• _How to complete this task_
This exercise needs the complete data reproduced exactly.

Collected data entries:
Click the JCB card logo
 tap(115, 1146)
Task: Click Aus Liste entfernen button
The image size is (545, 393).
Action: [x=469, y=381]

• _Result of this task_
Click the JCB card logo
 tap(115, 1146)
Task: Click Aus Liste entfernen button
The image size is (545, 393).
Action: [x=469, y=381]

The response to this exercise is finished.